Functions Companion requires that functions be invoked via an Apex class that ‘wraps’ function invocations and logs invocation data. The Apex Class gets installed along with a Lightning App during Functions Companion installation. When a function is invoked via this wrapper, it is recorded though the invocation of an Apex Syslog logger function, apexsyslogjs, which must be installed into your project.

The functions themselves must also be instrumented with a function logger to capture memory consumtion and execution times. For this, there are 2 function loggers, one for JavaScript functions, the other for Java Functions.

The JavaScript_Tests and Java_Tests repos include several examples of how to instrument functions. The follwing sections describes how each logger should be built in to your functions.

Apex Logger

The Functions Companion Package installs a wrapper class in the target org that logs Apex activity by invoking a JavaScript function called apexsyslogjs. This function forwards Apex invocation activitity and org status to the Function Companion platform.

  1. Install apexsyslogjs in your Project along with your other functions. There is no Java implemention, but it can still be installed in Projects that have Java functions.

Image: image8.png

You can copy the apexsyslogjs function source from the JavaScript_Tests repo.
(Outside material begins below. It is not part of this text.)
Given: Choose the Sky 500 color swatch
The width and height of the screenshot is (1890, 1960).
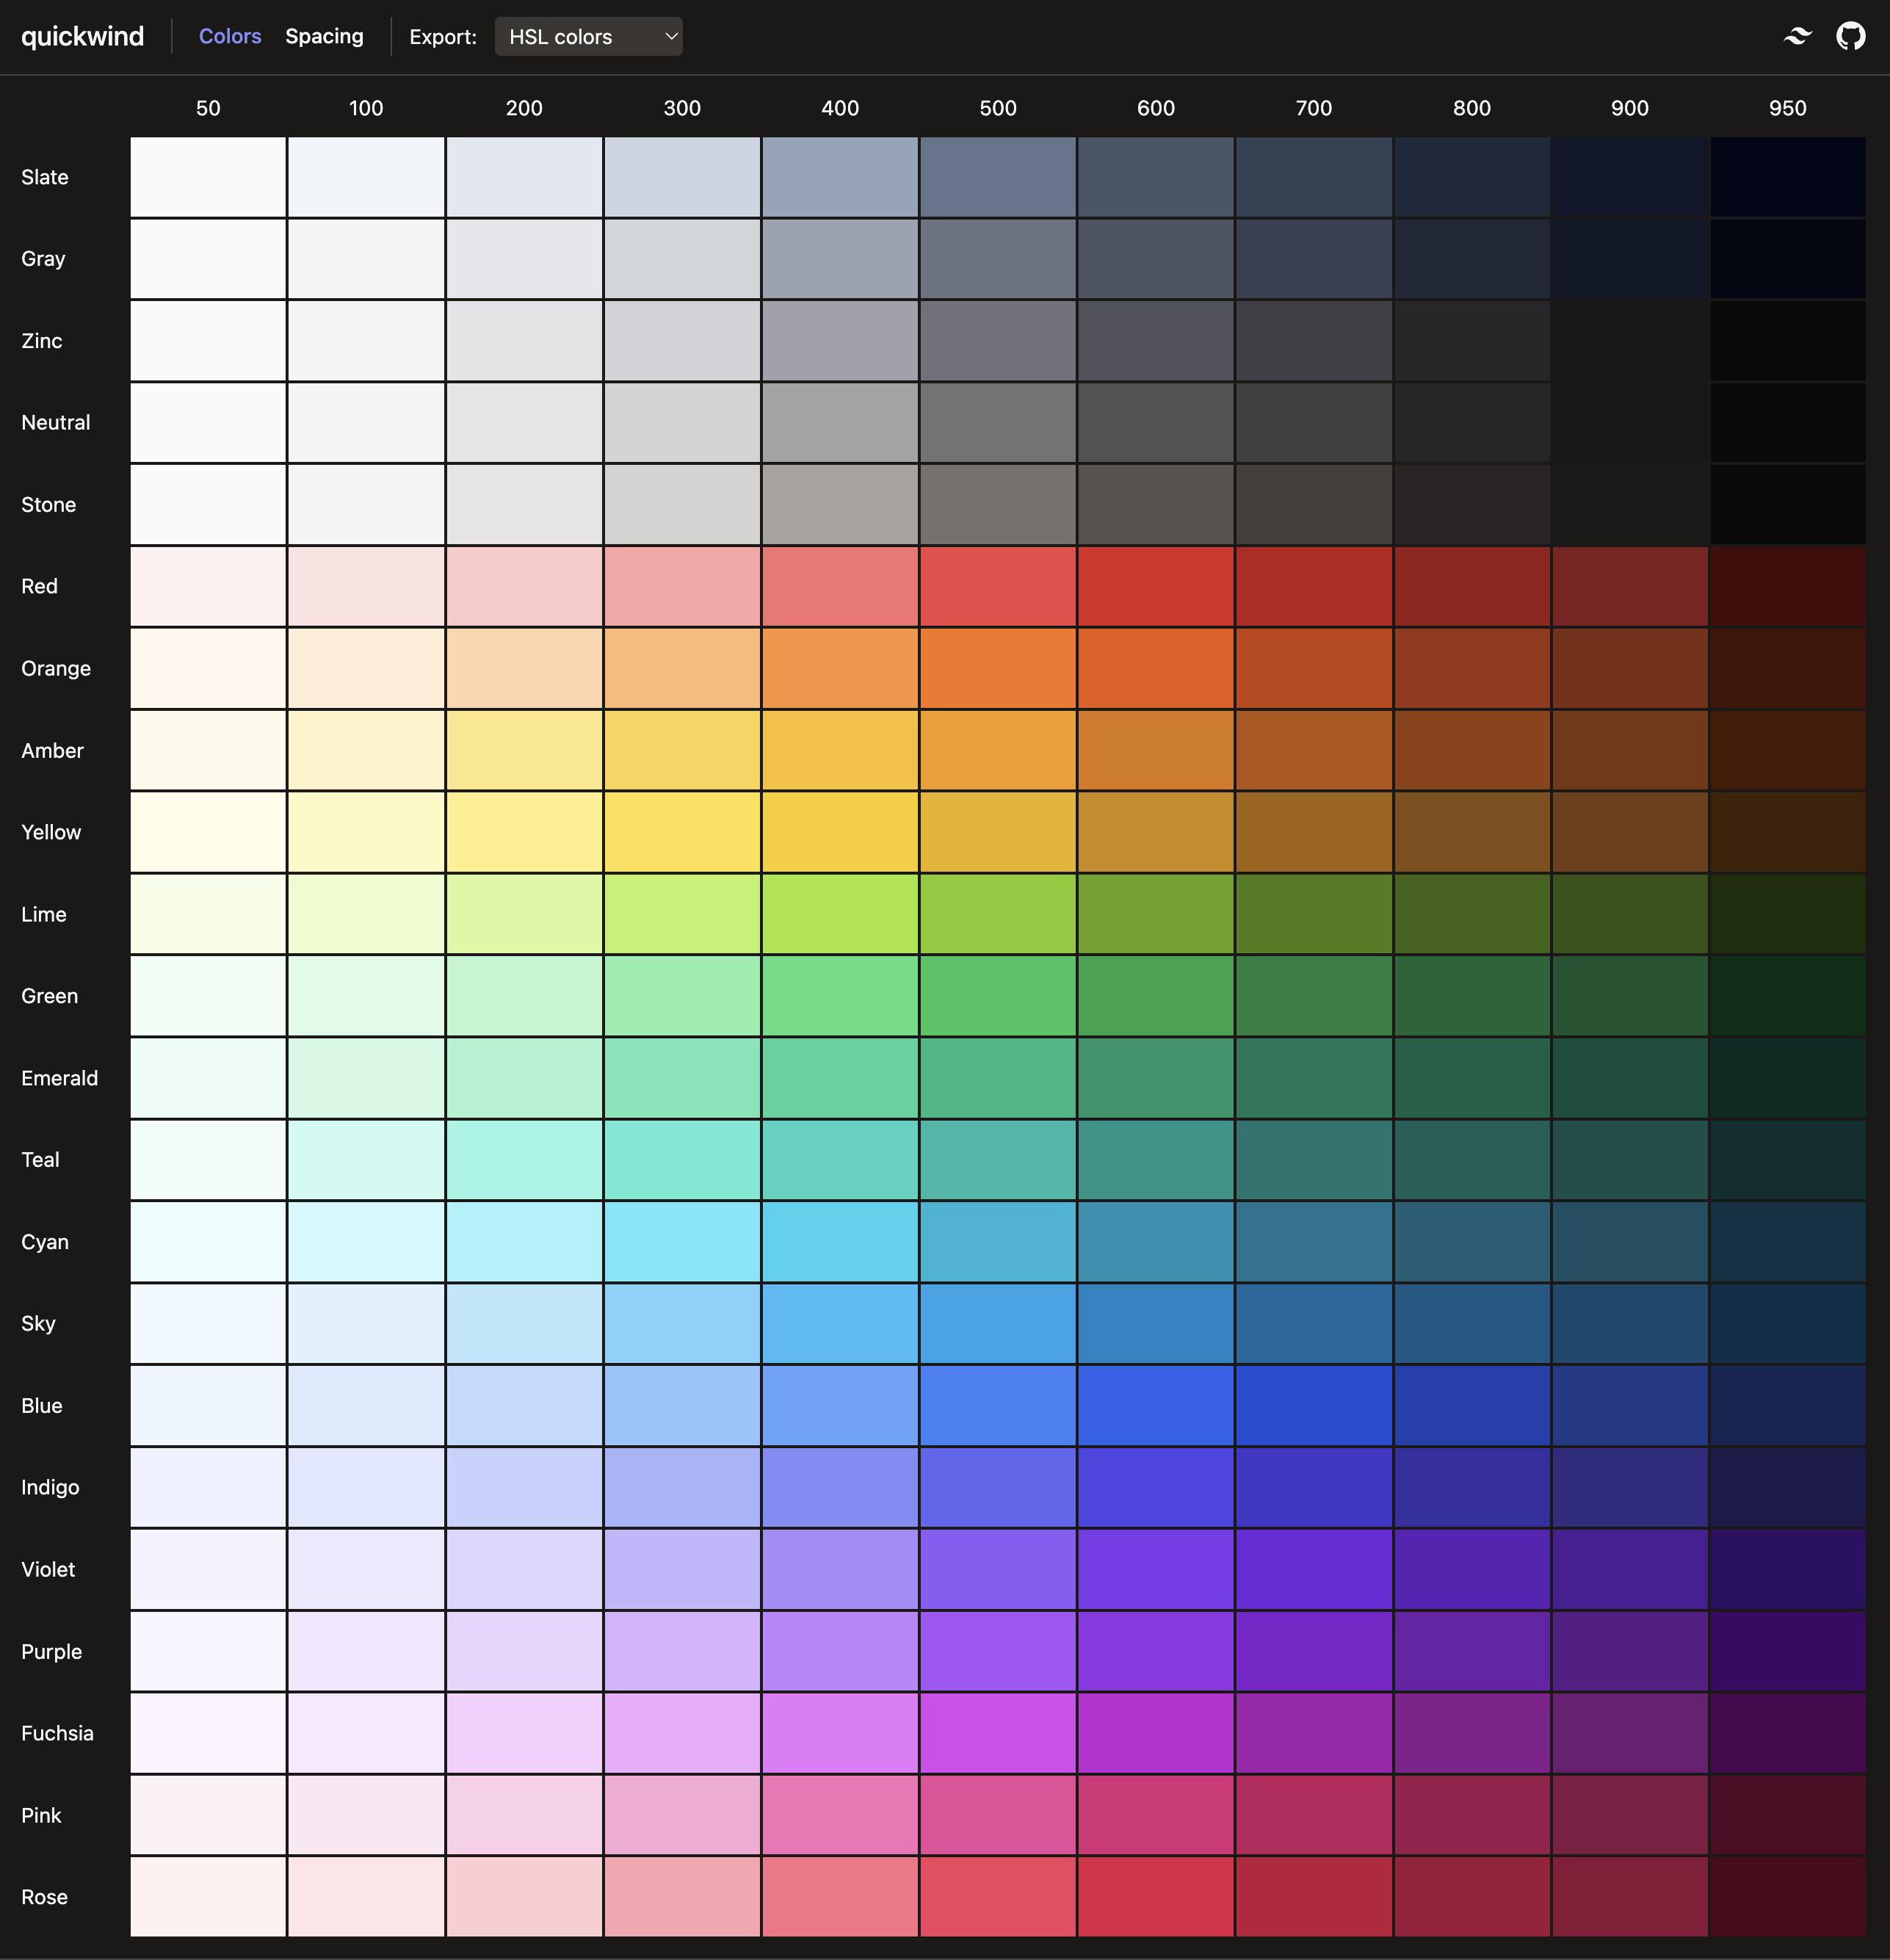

  1. The apexsyslogjs functions uses the sf-fc-logger npm module and needs to be added as a dependency to your package.json.
"dependencies": {
    "sf-fc-logger": "^1.3.0"
  },

Instrument your functions

Once you have added the Apex logger function, you then must instrument each of your functions to log data.

JavaScript Functions

import { fc } from 'sf-fc-logger';
export default await fc(async (event, context, logger) => {
// Your function Javascript here...
});

Functions must be invoked via new the methods FCFunction.getAndInvoke() and FCFunction.getAndQueue()which combines the .get() and invoke() methods for functions into one call as shown:

Sync

  • FCFunction.getAndInvoke('FC_Test_Project1.qna', Jsonpayload);

Async

  • FCFunction.getAndQueue('FC_Test_Project1.irisclassifier', Jsonpayload1, 'FCCallback' );

Functions Companion puts asynchronus invocations on an internal queue where they are invoked using a rate limiting throttle to prevent overrunning org API limits. Dashboard stats show how long an asynchronous invocation remains in the queue before the function executes.

Java Functions

There are examples of how to instrument your Java function in the Java_Tests repo.